Она изобразила рвотный позыв, а затем сплюнула несколько раз на пол.
Я подошла к Джанни. Весь мокрый от пота, он смотрел на меня с неприязнью.
– Где термометр? – спросила я.
Илария взяла термометр с ночного столика и протянула мне. Притворившись, будто ей удалось разобраться в градусах, она заявила:
– У него жар, но он не хочет, чтобы ему вставили свечку.
Я взглянула на термометр, но мелкие полоски поплыли у меня перед глазами. Не знаю, сколько времени я простояла с ним в руках, стараясь сфокусировать взгляд. Нужно помочь ребенку, убеждала я себя, нужно узнать, какая у него температура, но сконцентрироваться мне не удавалось. Этой ночью со мной определенно что‐то приключилось. Или же из‐за последних напряженных месяцев я подошла к самому краю пропасти и сейчас медленно, как во сне, падаю, хотя и сжимаю в руке термометр, стою ногами в тапочках на полу и надежно удерживаюсь на месте выжидательными взглядами детей. Я так мучилась только по вине мужа. Хватит, нужно вычеркнуть боль из памяти, стереть наждачной бумагой царапины, вредящие моему мозгу. Унести отсюда грязные простыни, бросить их в стиральную машину. Запустить ее. И смотреть, как вращаются в барабане белье, вода и пена.

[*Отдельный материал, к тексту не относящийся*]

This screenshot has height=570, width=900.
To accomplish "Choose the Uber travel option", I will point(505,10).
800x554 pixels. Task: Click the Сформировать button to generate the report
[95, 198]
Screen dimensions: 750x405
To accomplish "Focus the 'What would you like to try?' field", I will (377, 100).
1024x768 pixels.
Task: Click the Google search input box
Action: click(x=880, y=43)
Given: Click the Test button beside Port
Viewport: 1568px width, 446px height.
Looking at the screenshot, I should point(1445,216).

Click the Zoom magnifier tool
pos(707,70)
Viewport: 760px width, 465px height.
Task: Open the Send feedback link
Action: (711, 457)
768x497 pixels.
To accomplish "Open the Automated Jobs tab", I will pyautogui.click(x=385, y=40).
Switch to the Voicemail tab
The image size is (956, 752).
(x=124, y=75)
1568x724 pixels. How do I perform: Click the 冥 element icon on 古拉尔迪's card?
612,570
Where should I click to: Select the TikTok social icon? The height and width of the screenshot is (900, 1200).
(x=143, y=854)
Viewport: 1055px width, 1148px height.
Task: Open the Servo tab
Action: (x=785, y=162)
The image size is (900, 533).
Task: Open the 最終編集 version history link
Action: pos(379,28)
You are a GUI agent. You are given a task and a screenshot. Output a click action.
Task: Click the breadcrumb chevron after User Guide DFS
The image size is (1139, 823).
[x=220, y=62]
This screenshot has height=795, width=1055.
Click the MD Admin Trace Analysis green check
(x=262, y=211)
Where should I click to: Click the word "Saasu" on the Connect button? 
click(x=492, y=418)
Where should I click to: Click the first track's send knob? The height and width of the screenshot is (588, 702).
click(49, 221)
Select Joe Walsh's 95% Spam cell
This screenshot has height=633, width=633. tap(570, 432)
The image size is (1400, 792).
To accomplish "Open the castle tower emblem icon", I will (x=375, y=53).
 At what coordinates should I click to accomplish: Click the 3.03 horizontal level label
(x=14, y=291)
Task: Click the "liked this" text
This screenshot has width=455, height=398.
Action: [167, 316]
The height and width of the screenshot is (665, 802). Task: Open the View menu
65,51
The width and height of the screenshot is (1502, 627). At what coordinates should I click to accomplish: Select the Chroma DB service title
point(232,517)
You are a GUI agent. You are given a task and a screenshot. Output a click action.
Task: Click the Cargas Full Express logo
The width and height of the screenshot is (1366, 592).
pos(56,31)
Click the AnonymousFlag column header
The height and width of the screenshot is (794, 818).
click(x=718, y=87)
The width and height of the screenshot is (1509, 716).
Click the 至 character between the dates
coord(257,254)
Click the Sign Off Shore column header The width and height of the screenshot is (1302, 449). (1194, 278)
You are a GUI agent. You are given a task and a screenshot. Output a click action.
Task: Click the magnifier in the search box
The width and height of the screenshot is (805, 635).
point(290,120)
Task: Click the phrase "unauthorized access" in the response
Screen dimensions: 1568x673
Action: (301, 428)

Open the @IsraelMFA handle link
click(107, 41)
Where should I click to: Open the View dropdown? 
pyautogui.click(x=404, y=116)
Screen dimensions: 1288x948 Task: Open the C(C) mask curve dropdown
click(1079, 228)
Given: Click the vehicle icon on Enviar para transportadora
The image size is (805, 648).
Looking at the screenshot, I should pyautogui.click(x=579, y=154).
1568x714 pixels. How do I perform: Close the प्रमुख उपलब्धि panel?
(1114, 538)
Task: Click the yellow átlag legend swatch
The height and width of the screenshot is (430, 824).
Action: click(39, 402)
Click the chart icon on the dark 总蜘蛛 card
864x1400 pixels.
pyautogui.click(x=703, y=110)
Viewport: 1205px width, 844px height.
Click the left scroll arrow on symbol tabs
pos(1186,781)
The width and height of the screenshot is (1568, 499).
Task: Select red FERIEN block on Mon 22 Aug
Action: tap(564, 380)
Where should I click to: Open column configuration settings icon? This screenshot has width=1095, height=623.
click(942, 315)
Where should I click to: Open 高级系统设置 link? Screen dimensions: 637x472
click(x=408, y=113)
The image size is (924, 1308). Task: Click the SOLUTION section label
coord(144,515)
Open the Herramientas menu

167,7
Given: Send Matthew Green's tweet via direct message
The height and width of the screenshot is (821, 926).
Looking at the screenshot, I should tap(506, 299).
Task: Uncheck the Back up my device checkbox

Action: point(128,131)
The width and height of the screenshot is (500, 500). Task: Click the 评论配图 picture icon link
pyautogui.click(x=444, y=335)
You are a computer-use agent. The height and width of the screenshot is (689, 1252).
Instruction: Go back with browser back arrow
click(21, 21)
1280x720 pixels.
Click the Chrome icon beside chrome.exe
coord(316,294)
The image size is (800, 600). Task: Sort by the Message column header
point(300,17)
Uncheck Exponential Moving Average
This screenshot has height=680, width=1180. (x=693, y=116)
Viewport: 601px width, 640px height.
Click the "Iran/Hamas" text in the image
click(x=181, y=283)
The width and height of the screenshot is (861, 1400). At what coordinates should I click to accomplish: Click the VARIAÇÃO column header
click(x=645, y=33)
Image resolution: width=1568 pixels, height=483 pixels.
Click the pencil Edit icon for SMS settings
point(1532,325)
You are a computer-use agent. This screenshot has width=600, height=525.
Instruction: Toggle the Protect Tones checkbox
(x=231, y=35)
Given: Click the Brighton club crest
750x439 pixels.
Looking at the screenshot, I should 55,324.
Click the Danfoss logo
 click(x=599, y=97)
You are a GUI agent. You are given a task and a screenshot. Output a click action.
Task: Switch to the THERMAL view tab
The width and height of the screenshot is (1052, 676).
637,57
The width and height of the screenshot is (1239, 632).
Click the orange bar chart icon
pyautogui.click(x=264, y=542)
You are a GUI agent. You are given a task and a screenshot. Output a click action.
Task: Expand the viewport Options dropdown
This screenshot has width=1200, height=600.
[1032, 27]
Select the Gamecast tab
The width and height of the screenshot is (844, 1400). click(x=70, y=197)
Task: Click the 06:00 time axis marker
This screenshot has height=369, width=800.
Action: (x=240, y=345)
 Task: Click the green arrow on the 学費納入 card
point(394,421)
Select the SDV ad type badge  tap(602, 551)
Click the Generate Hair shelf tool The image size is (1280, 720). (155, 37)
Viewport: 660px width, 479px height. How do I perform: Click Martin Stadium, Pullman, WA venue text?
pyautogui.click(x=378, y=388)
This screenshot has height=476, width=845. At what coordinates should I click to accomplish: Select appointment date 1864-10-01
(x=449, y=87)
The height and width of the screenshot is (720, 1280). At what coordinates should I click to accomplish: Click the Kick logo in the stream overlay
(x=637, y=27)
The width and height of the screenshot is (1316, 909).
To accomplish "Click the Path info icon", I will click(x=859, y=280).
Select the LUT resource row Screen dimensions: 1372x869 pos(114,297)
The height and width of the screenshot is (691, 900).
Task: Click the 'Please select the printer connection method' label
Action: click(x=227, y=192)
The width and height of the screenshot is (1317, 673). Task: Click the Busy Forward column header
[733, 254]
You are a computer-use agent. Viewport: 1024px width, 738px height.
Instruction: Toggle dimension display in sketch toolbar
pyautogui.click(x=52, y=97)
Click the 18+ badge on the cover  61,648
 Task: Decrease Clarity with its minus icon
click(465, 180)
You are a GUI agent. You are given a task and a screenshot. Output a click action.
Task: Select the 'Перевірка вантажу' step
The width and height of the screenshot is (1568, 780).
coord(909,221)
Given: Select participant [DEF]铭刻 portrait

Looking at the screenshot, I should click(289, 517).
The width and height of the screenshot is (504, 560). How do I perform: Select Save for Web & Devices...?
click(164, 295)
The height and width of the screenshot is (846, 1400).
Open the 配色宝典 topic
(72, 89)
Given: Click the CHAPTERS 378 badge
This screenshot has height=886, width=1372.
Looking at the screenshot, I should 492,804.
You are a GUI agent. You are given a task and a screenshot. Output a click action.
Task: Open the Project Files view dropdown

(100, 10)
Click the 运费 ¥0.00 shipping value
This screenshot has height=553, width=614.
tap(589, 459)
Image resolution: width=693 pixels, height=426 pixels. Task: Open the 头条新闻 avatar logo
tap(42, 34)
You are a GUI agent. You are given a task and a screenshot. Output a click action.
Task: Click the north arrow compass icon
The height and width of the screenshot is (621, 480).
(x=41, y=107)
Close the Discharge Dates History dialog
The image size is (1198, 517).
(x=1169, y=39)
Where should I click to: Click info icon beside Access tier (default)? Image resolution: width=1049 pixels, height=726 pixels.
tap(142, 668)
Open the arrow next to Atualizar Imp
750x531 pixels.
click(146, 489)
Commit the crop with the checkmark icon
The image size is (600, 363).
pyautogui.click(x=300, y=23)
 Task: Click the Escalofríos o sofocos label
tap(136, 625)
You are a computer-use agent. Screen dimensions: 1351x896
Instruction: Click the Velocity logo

– У меня тридцать восемь и два, – пробормотал еле слышно Джанни, – и ужасно болит голова.
– Ему нужно вставить свечку, – упорствовала Илария.
– Нет, не нужно.
– Ну, тогда я дам тебе пощечину, – пригрозила она.
– Ты его не ударишь, – вмешалась я.
– А почему тебе можно, а мне нет?
Я никогда не била детей – максимум, пугала их этим. Может быть, ребята не видят разницы между угрозой и реальным действием? В конце концов – припомнила я, – со мной в детстве было именно так, а возможно, и не только в детстве. Все, что могло приключиться, если я нарушу мамин запрет, со мной так или иначе происходило, даже если я ничего и не нарушала. Слова вмиг переносили меня в будущее, и я вся горела от стыда, толком и не помня, в чем провинилась или какой запрет только намеревалась нарушить. Я вспомнила фразу, которую так часто повторяла мать. “Не трогай, не то руки отрежу!” – говорила она, если я прикасалась к ее швейным принадлежностям. Эти слова были длинными стальными ножницами, вылезавшими из ее рта: челюсти смыкались вокруг моих кистей – и вместо рук оставались только культи, зашитые иглой с шелковой нитью.
– Я никогда не давала вам пощечин.
– Неправда!
– Может быть, я говорила, что ударю. Но это же большая разница.
Нет тут никакой разницы, подумала я, и эта мысль меня напугала. Если я больше не чувствовала никакой разницы, если очутилась в потоке, который размывал все границы, то чем в итоге обернется этот жаркий день?